Records for this exercise:
☆ ☆ ☆

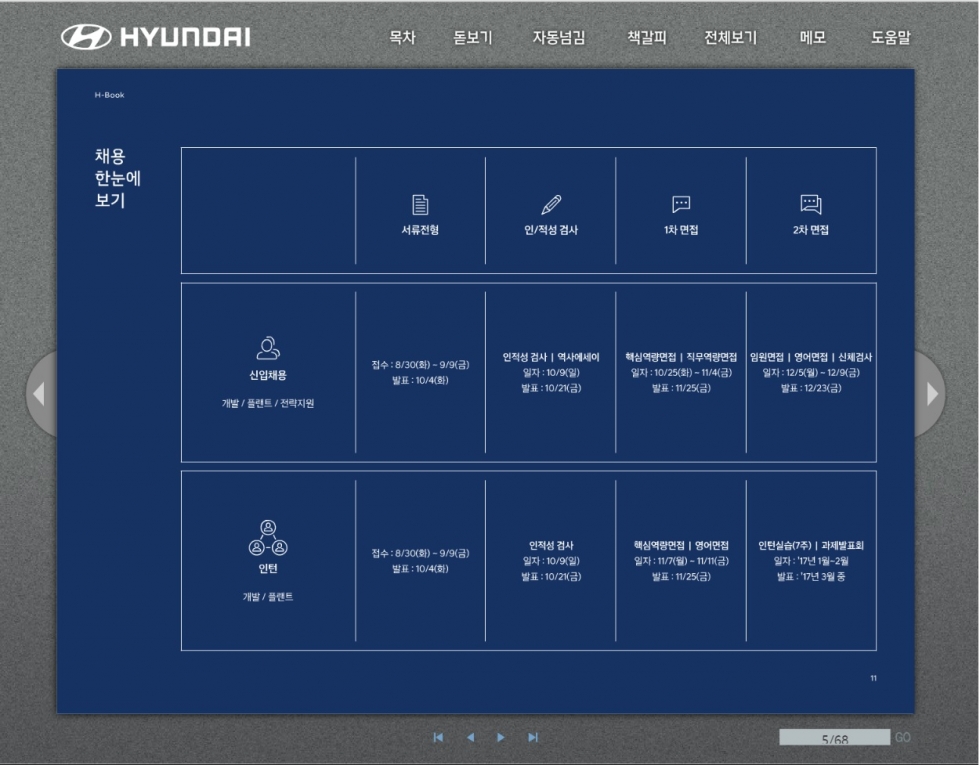Viewport: 980px width, 765px height.
Task: Click the 서류전형 document icon
Action: [x=420, y=205]
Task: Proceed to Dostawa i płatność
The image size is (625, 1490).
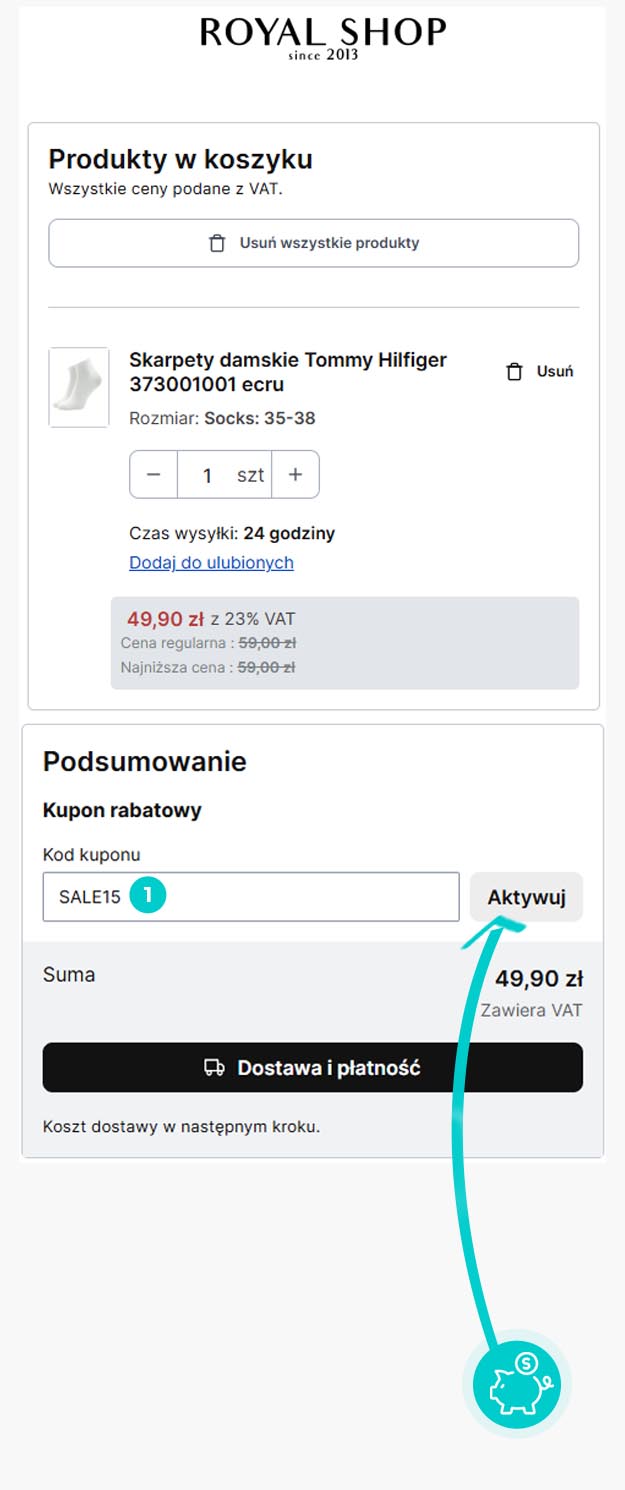Action: 312,1068
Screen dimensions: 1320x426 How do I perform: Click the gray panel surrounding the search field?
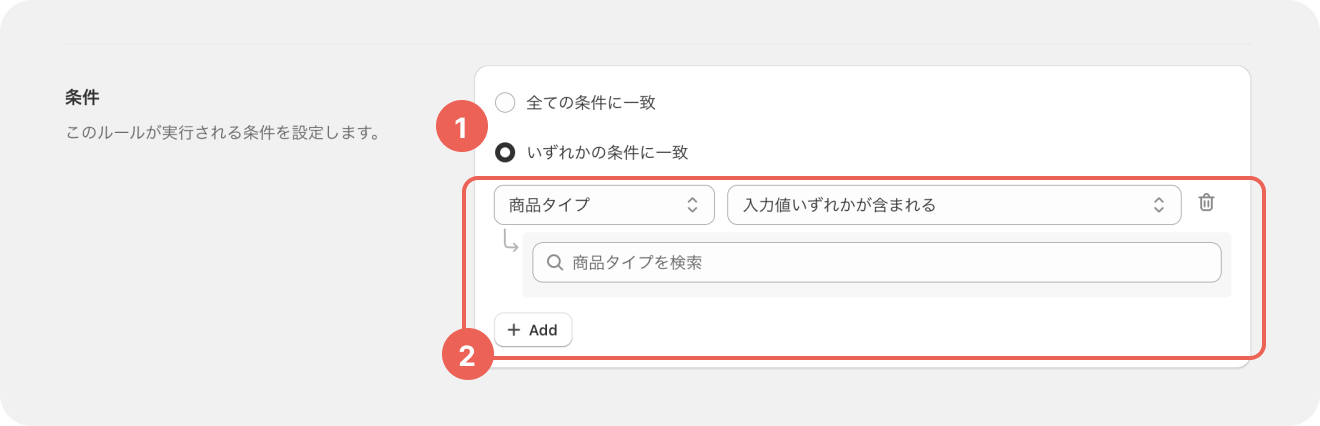click(1226, 290)
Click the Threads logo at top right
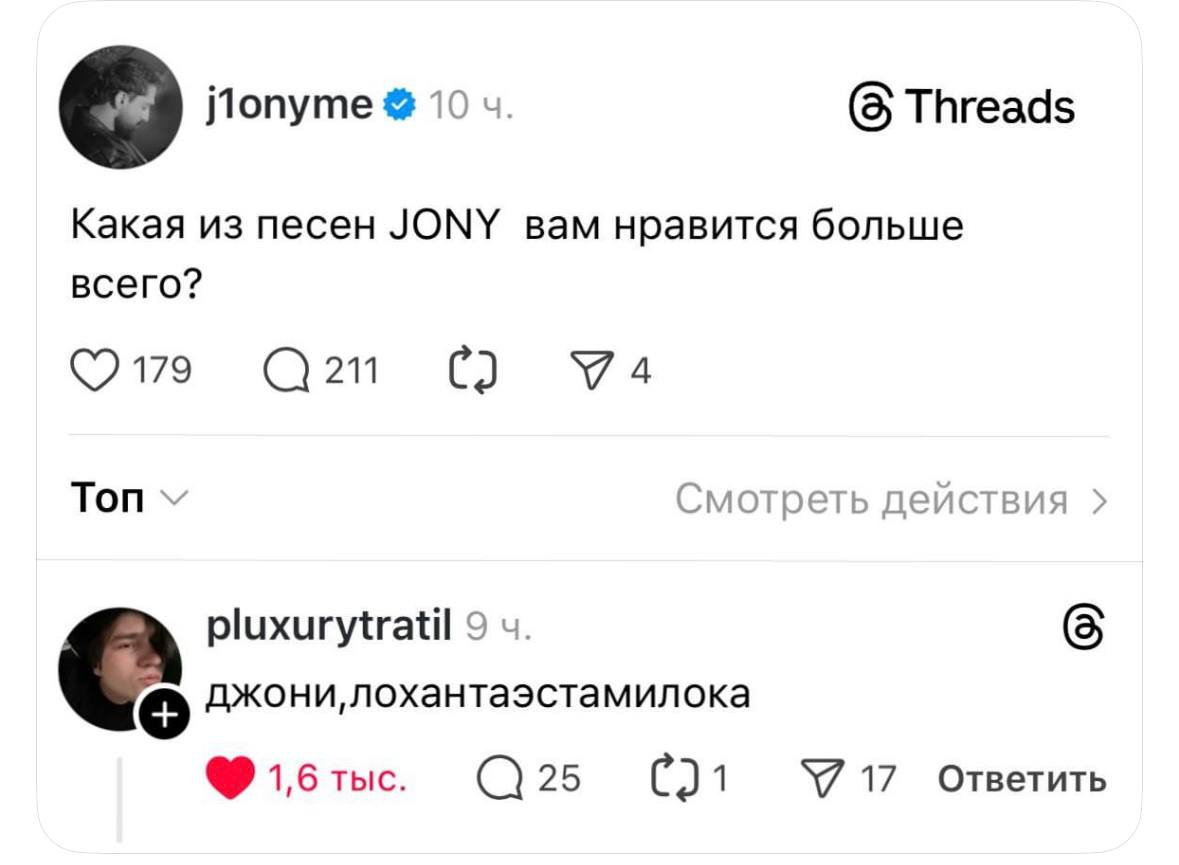This screenshot has width=1179, height=865. coord(961,106)
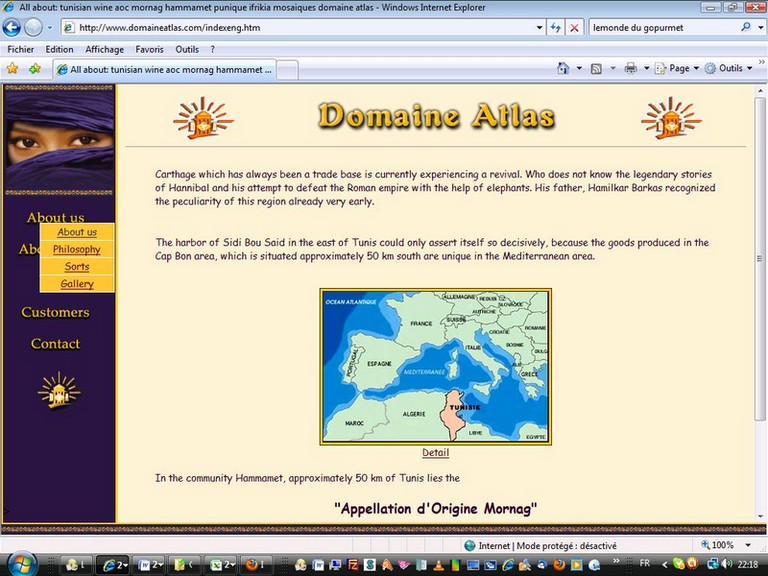Select Philosophy in the About us submenu

(77, 249)
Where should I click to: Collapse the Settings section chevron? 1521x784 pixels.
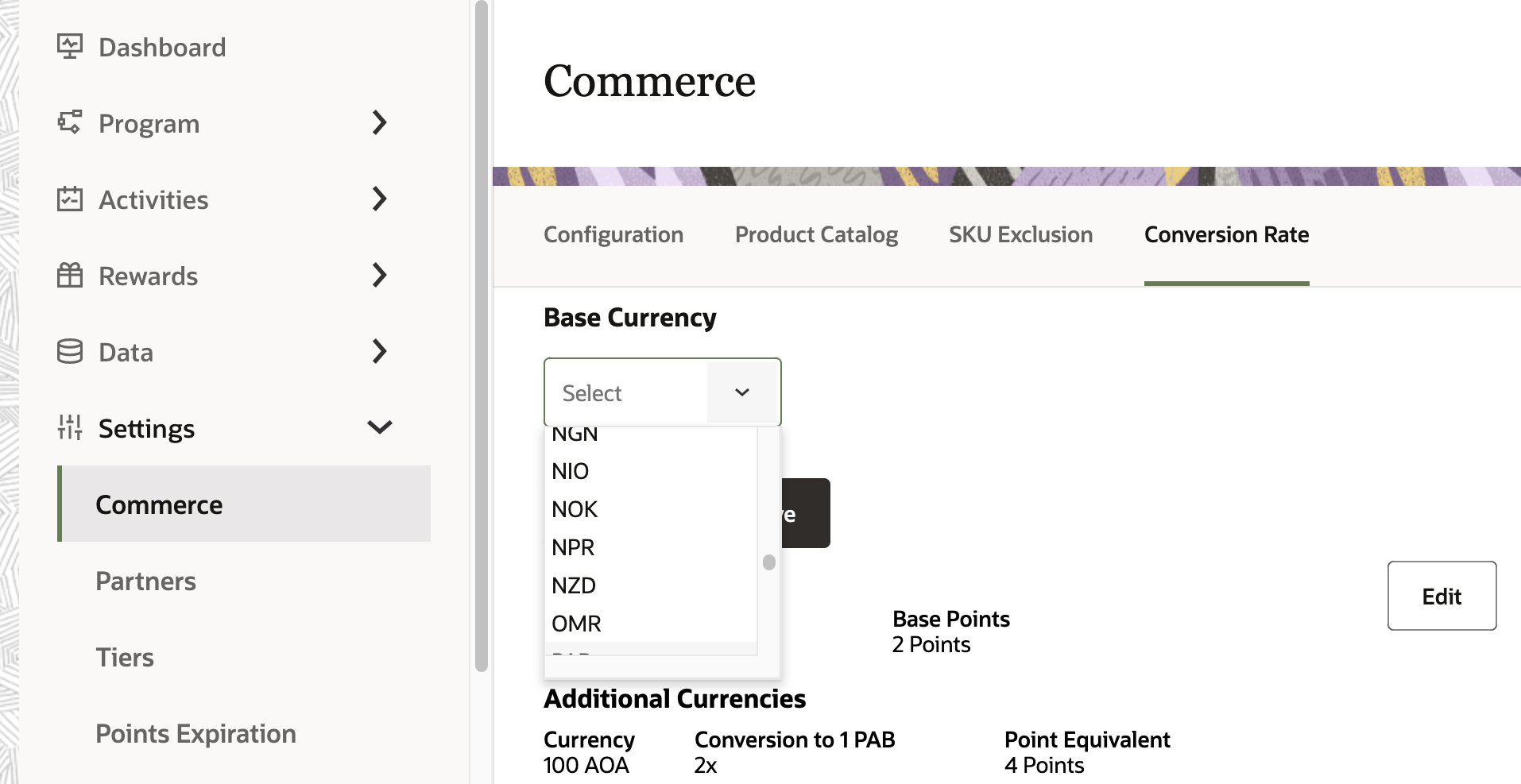pos(380,427)
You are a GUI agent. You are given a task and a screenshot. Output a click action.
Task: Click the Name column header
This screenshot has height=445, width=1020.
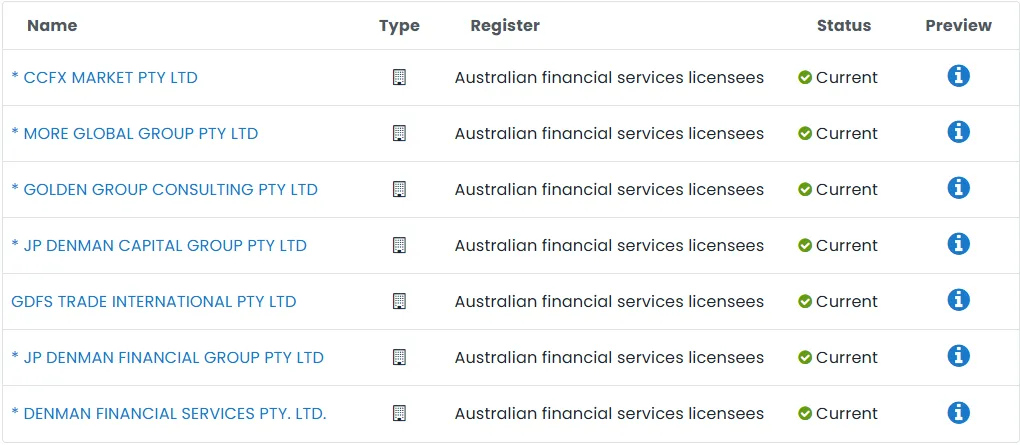52,25
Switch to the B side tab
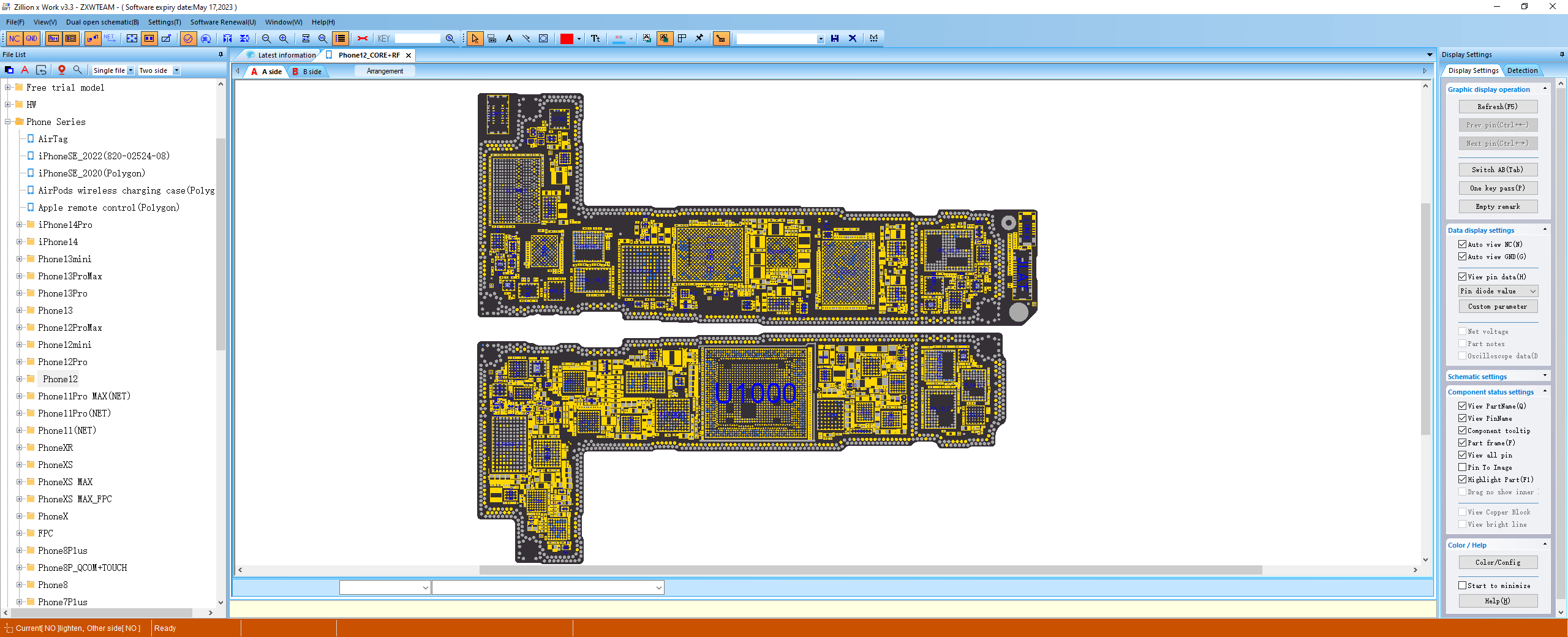The width and height of the screenshot is (1568, 637). tap(308, 72)
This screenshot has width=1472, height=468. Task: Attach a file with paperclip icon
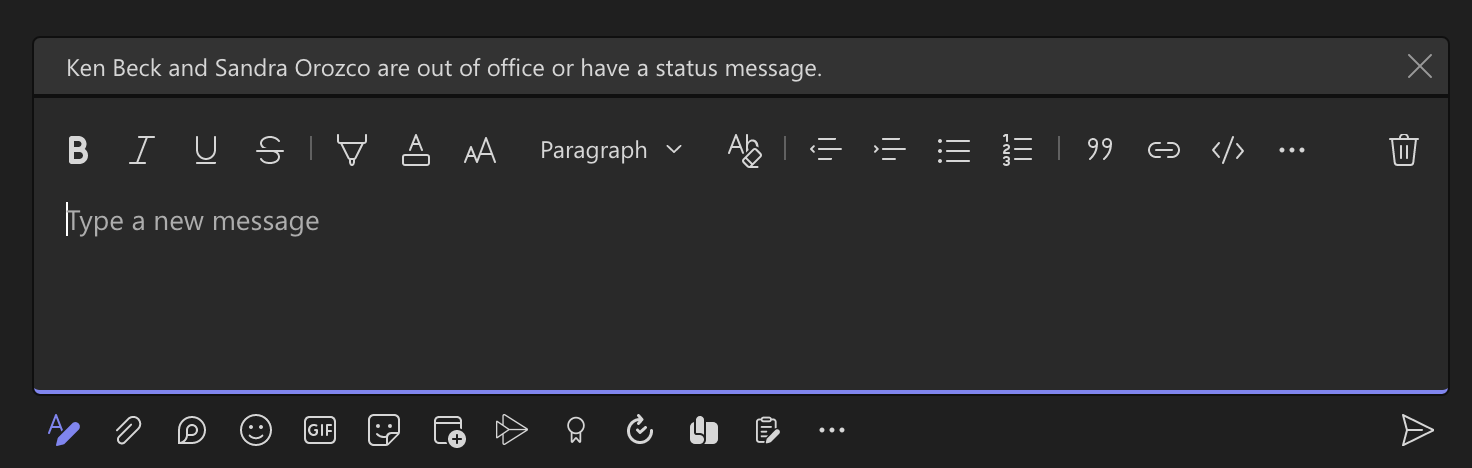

☆ ☆ ☆

Written exercise: Rewrite all the rows above, replacing "search field" with "search bar" and leaving everything else unchanged. Omit the pictures from your answer.

Task output:
Viewport: 980px width, 765px height.
Task: Click the 서류전형 document icon
Action: [x=420, y=205]
Task: Proceed to Dostawa i płatność
The image size is (625, 1490).
Action: 312,1068
Screen dimensions: 1320x426 How do I perform: Click the gray panel surrounding the search bar?
click(1226, 290)
Click the Threads logo at top right
This screenshot has width=1179, height=865. coord(961,106)
Select Philosophy in the About us submenu

(77, 249)
Where should I click to: Collapse the Settings section chevron? 1521x784 pixels.
pos(380,427)
You are a GUI agent. You are given a task and a screenshot. Output a click action.
Task: Click the Name column header
This screenshot has height=445, width=1020.
52,25
Switch to the B side tab
The width and height of the screenshot is (1568, 637). tap(308, 72)
This screenshot has width=1472, height=468. Task: Attach a file with paperclip icon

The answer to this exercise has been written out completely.